岡田 俊哉 氏。座右の銘 人事を尽くして天命を待つ
「やわらかい鉄工所。」体現へ

「やわらかい鉄工所。」をスローガンに掲げている。 

板金加工によって主に工作機械の外装や半導体製造装置の筐体(きょうたい)などを製造している。創業が1991年と後発だったため、頼まれた仕事は何でも引き受けながら多様な加工に対応する技術力を培ってきた。そんな原点に由来する柔軟な発想力、対応力、創造力を磨いて、顧客にとって必要不可欠な存在でありたい。

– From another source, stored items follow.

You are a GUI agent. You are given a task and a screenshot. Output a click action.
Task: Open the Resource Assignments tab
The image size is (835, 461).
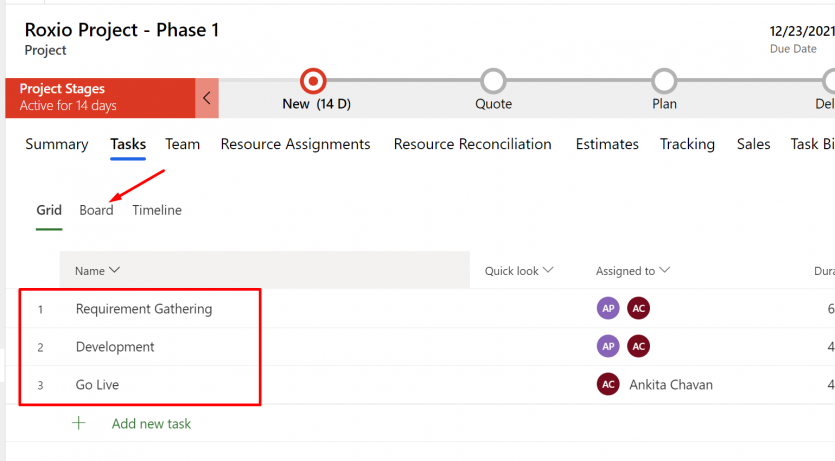click(295, 144)
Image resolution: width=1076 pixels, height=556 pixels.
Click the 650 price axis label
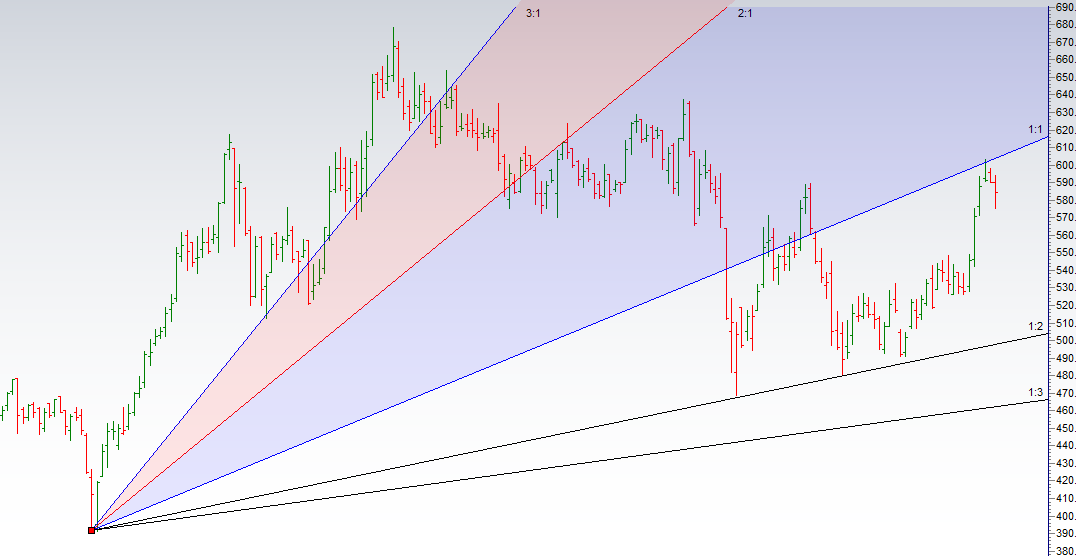coord(1062,77)
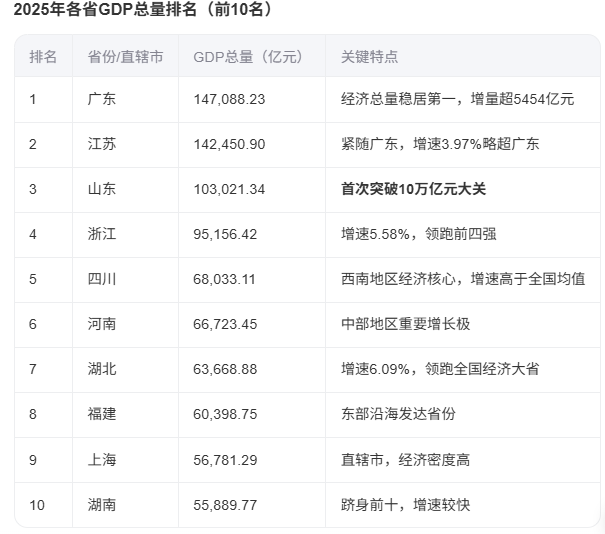Click the "浙江" province cell
The width and height of the screenshot is (605, 534).
click(102, 234)
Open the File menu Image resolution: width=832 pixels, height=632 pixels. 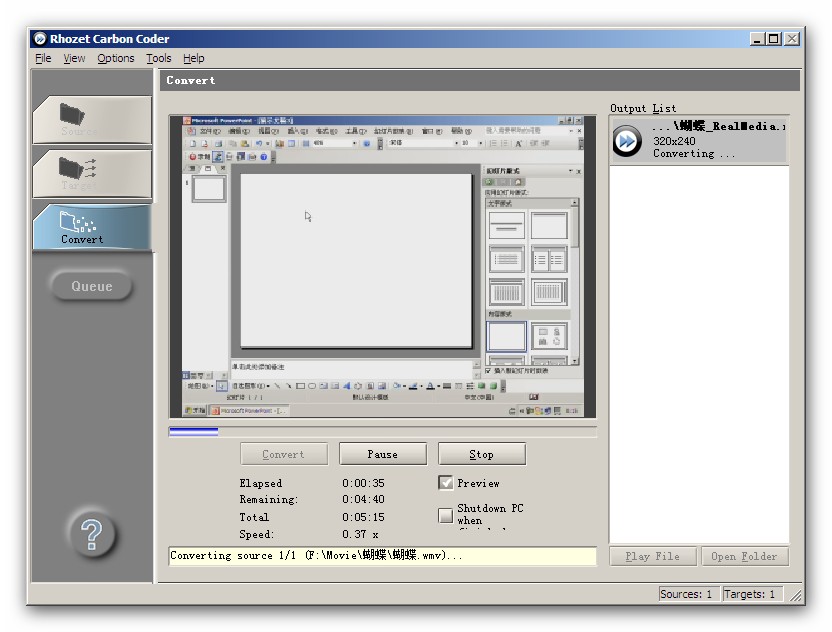click(43, 58)
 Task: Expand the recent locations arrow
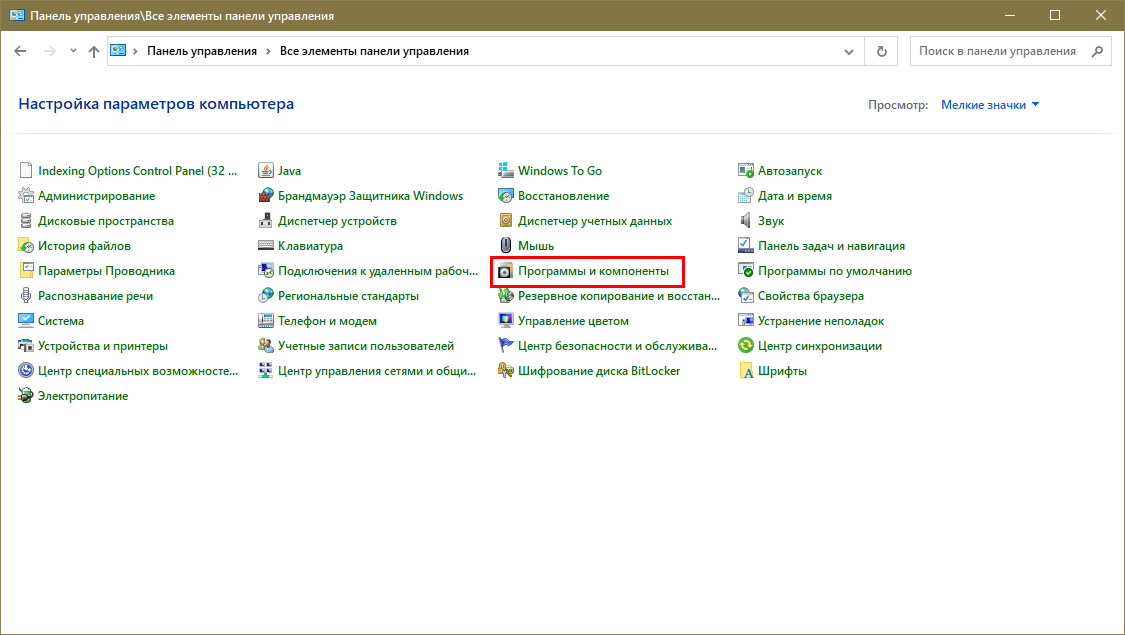[x=73, y=51]
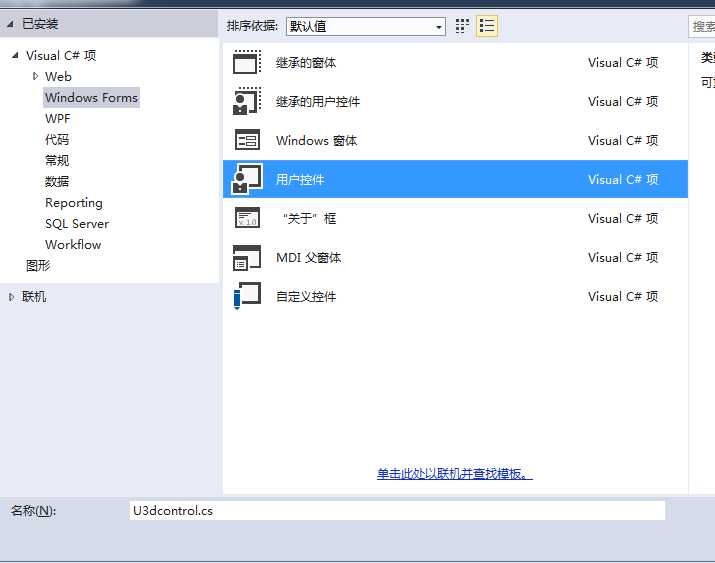Click the 名称 input field with U3dcontrol.cs
This screenshot has width=715, height=563.
(397, 511)
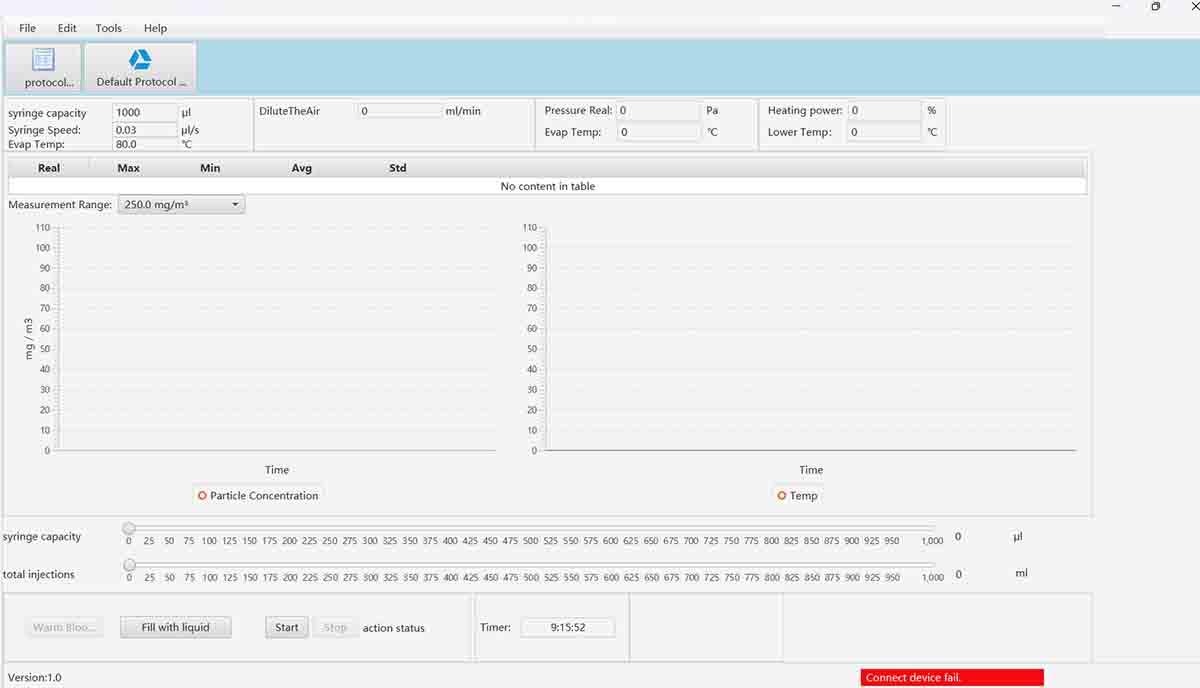Click the total injections slider handle
1200x688 pixels.
129,565
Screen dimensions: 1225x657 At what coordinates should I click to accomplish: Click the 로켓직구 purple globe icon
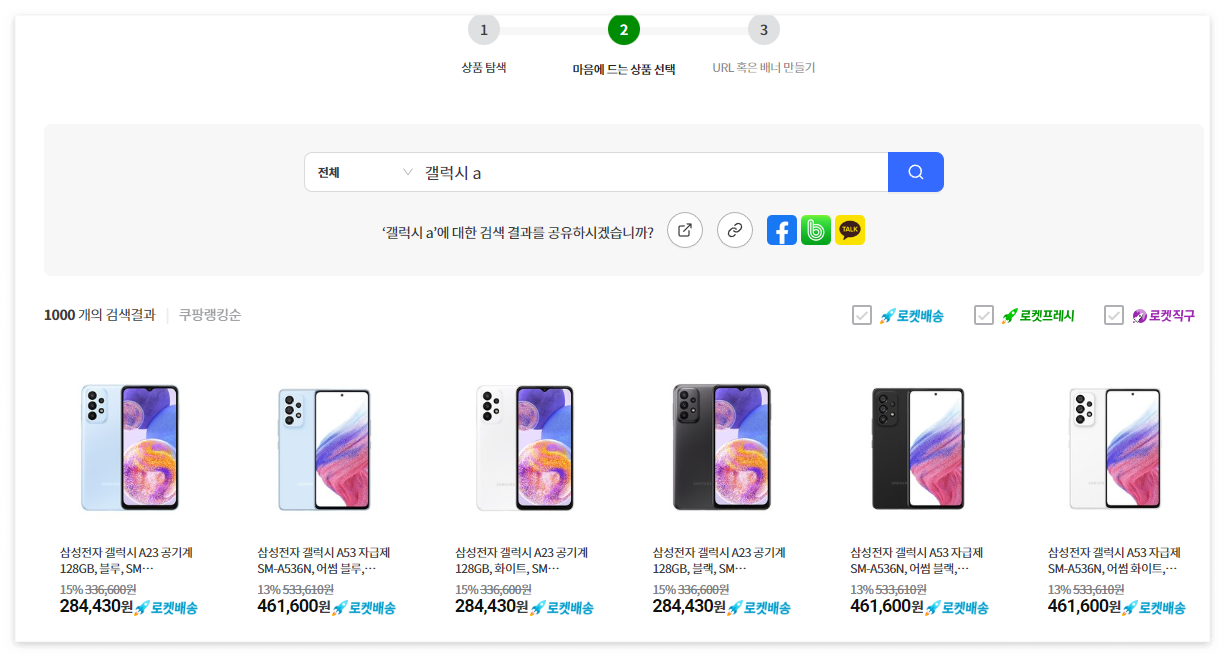point(1140,314)
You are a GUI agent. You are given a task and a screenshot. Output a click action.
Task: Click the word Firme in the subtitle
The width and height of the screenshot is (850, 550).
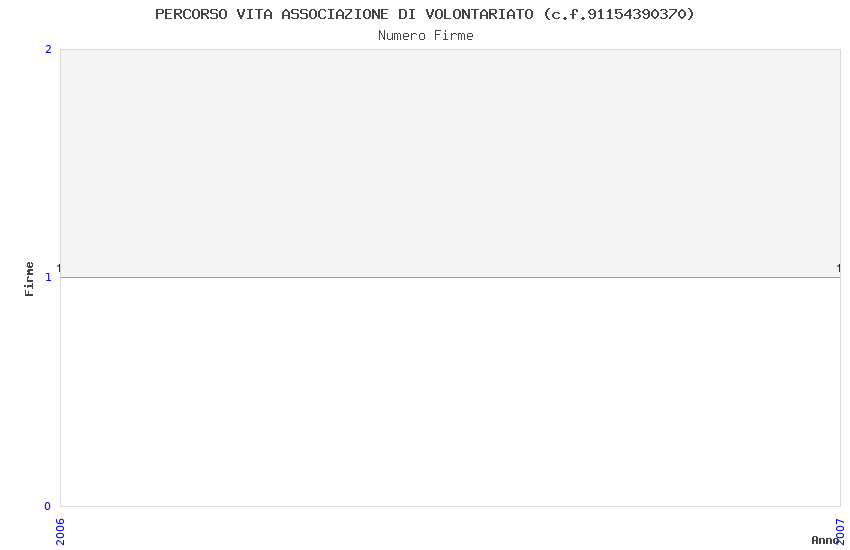tap(453, 36)
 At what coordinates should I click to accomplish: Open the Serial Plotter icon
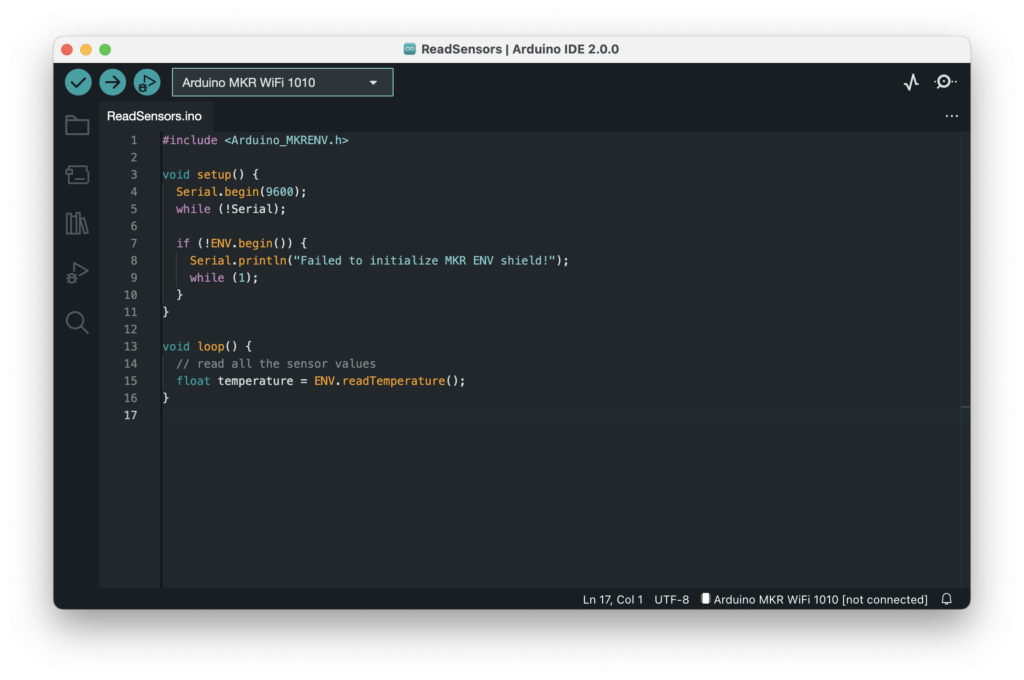[910, 82]
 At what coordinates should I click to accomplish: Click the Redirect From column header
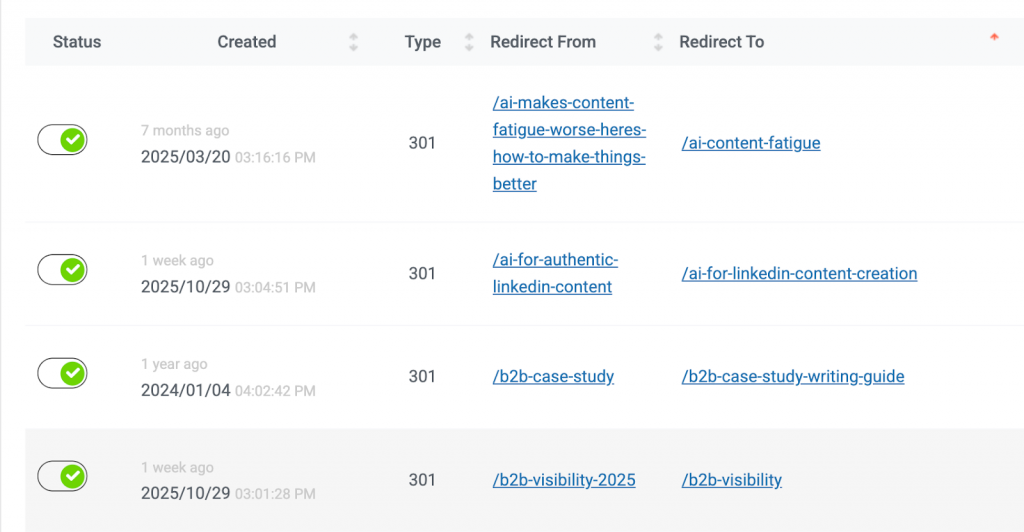(x=543, y=42)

新たにビジョンを策定し「世界にとって、なくてはならない鉄工所になる」と宣言した。 

―今年の目標は。 

昨年は挑戦の1年だった。M&Aで電装部品組立加工と工作機械・切削工具販売の2社を傘下に収め、グループ全体の社員数が100人を超えた。若手社員の育成をさらに強化するために4月に開講した5年制の企業内大学「やわらカレッジ」では、金属加工に必要な技術をすべて習得でき、社会人としての素養を身に付けるための講義もカリキュラムに盛り込んでいる。 また、県内17社が参加して夏に初開催した工場公開イベント「トミファ」で事務局を務めたのも有意義だった。これらの取り組みを大きな飛躍につなげるには今年がポイントになる。課題を整理しながらしっかり軌道に乗せて、飛び立つための力を溜め込みたい。 

―「やわらカレッジ」「トミファ」への期待は。 

多様な人材を受け入れ、技術者として活躍してもらいたいと思っている。育成に対する我々の覚悟を示す意味でも従来の教育プログラムから踏み込んで企業内大学を開設することにした。また、「トミファ」のような地域を挙げたオープンファクトリーには、子供たちにモノづくりの楽しさを伝えるだけでなく、事業内容のPRや地元住民との交流促進、催しを企画する社員の成長などさまざまな効果が期待できる。富山県内には魅力的な企業が数多くあり、モノづくりに携わる若者が増えてほしいというのが願いだ。